Groovy script performance for StorageTx `findAssets` in Maven repo

rbender · September 26, 2022, 3:06am

We are using a custom Groovy script to retrieve and filter assets from a Maven repository. We are trying to optimize the performance for the script and noticed the storage query’s execution is the culprit, regularly taking 1.5-2+ seconds to complete.

def repo = repository.repositoryManager.get("my-repo-name")
StorageFacet storageFacet = repo.facet(StorageFacet)
StorageTx tx = storageFacet.txSupplier().get()

try {
    tx.begin()

    Query.Builder query = Query.builder()
        .where("component.group").eq(request.groupId)
        .and("component.name").eq(request.artifactId)
        .and("blob_created > ").param(request.startDate)

    log.info("before query")
    Iterable<Asset> results = tx.findAssets(query.build(), [repo])
    log.info("after query")
} finally {
    tx.close()
}

We are wondering if performance is related to our usage of component.group and component.name; are these non-indexed fields?

Our custom script is primarily so we can retrieve only “recent” artifacts through a client-provided startDate value (we didn’t see a similar way to accomplish with the Search API; no way to sort by date). If there is a different way to accomplish, we are interested to know!

We are using Nexus OSS with fairly standard install config. We have artifact purging for the repository for ~6 months.

Thanks!

mmartz · September 26, 2022, 1:29pm

It’s likely the blob_created field that is causing slowness. I don’t see an index against that field. You’ll probably get better performance out of a search query against elasticsearch. It’s not documented in the Search API, but it looks like you might be able to pass in lastBlobUpdated to the search API. Since it’s not documented I can’t guarantee it won’t break in a future release, but searching via <host>/service/rest/v1/search?sort=lastBlobUpdated&direction=desc or <host>/service/rest/v1/search/assets?sort=lastBlobUpdated&direction=desc seems to put the most recent components first.

rbender · October 1, 2022, 3:29pm

Thanks for the response, @mmartz!

Is there a way to limit the results, either by number or assets/components created/modified after a certain date?

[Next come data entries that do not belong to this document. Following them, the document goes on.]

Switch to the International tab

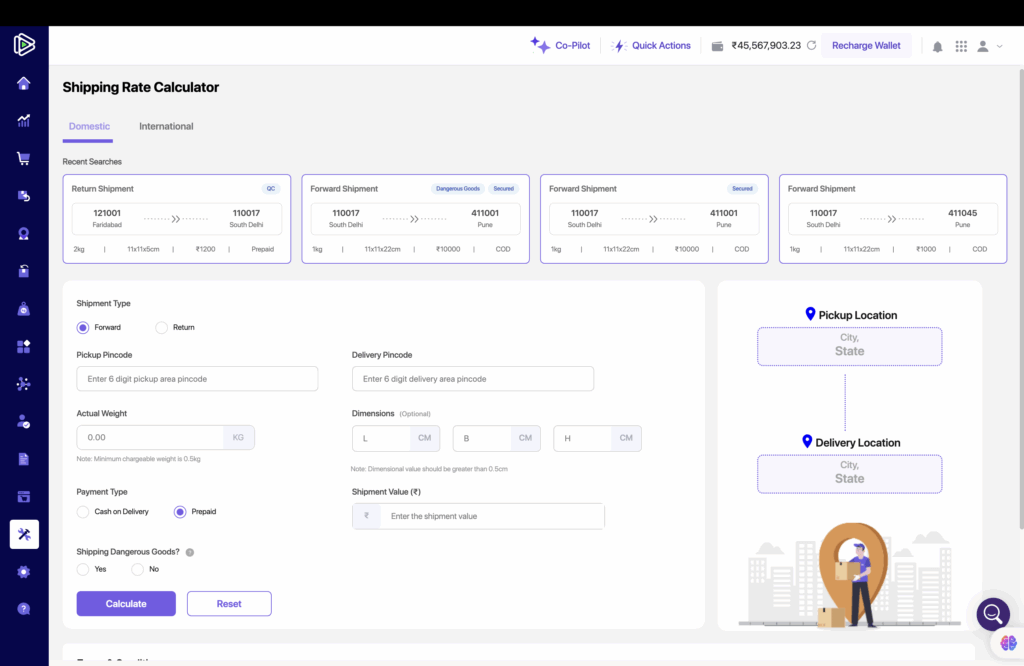click(166, 127)
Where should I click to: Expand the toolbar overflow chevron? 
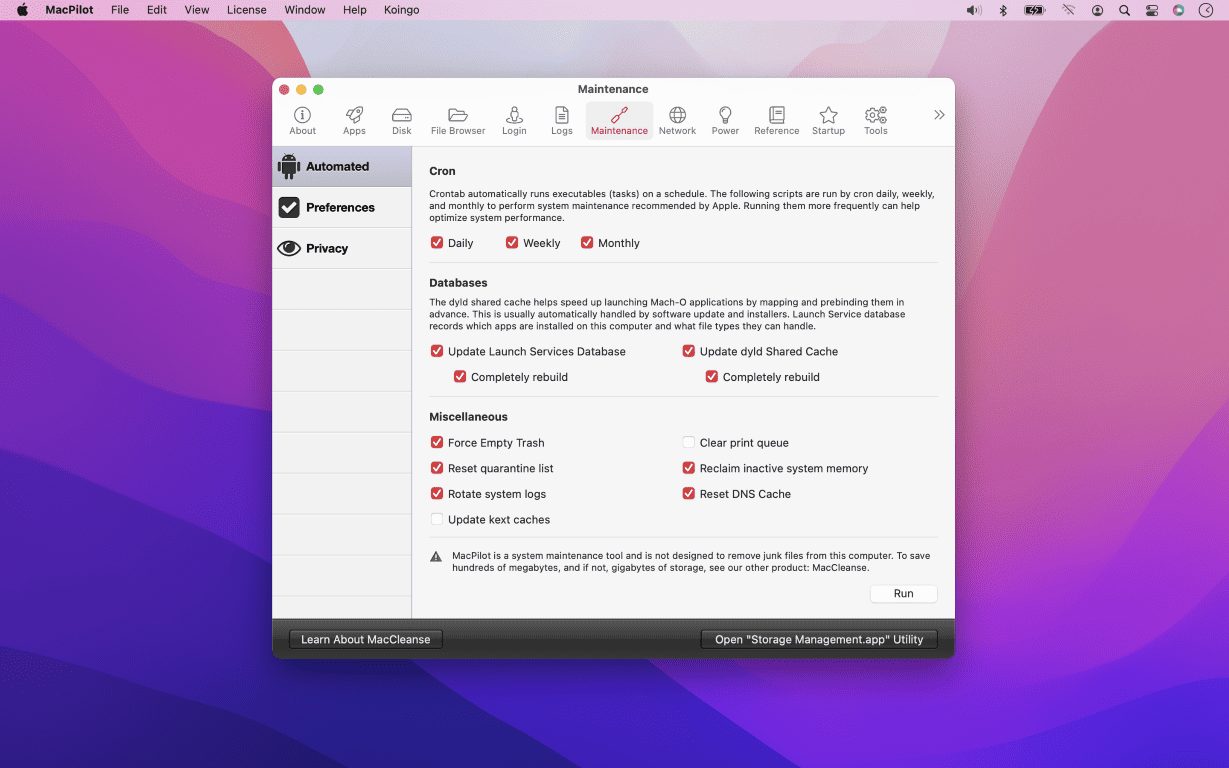939,115
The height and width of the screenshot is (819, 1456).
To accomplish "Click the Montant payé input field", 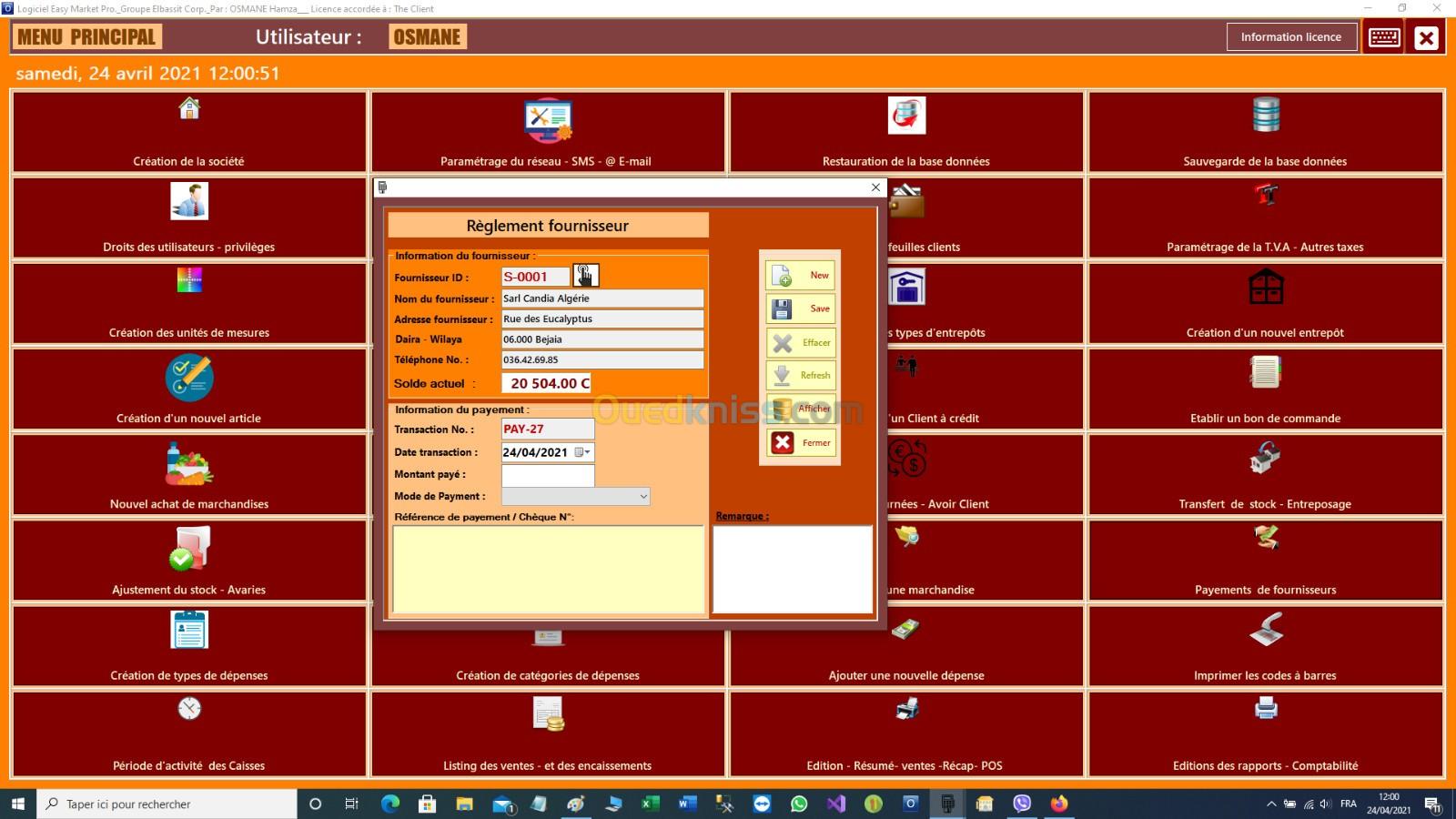I will tap(548, 475).
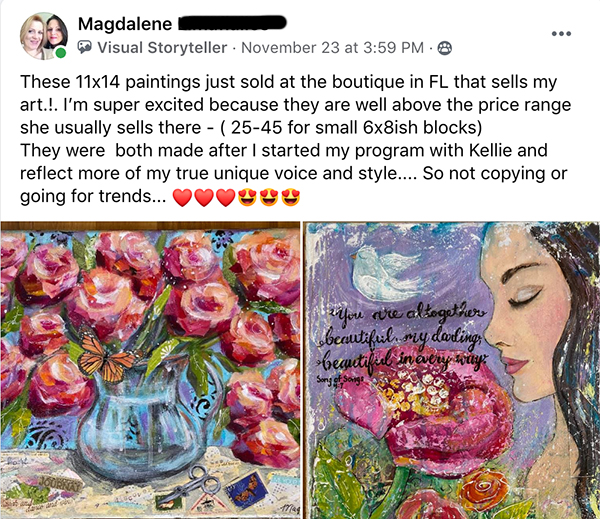Open the woman with bird painting photo
The image size is (600, 519).
[452, 370]
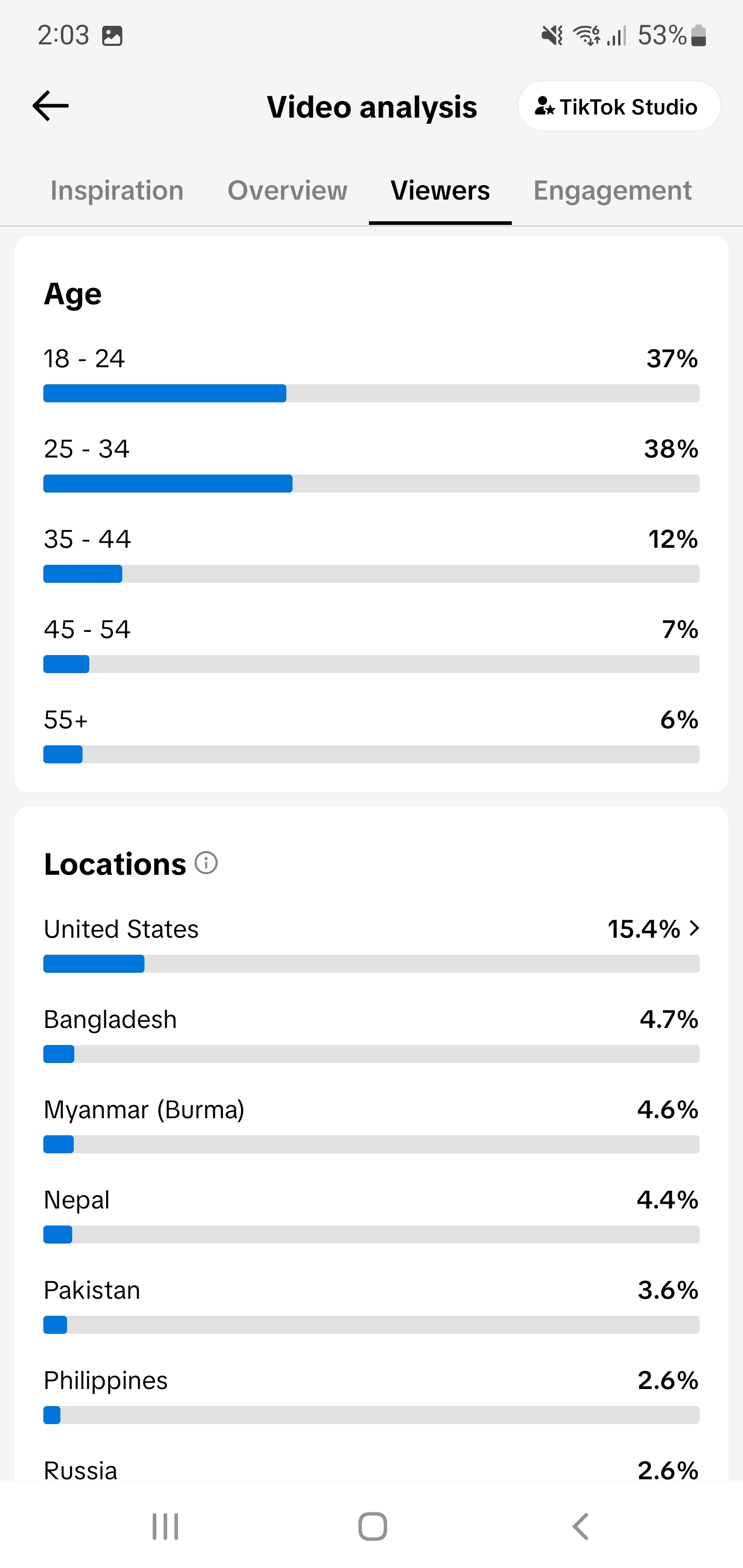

I would try using only the first X results returned, but from what I can tell a search request seems to execute the whole search on the first API call, even if results are split across multiple pages. Subsequent requests to retrieve pages seem immediate where the first request seems to take longer.

Thanks!

mmartz · October 3, 2022, 2:55am

I don’t believe there is any way to pass in a limit on the query.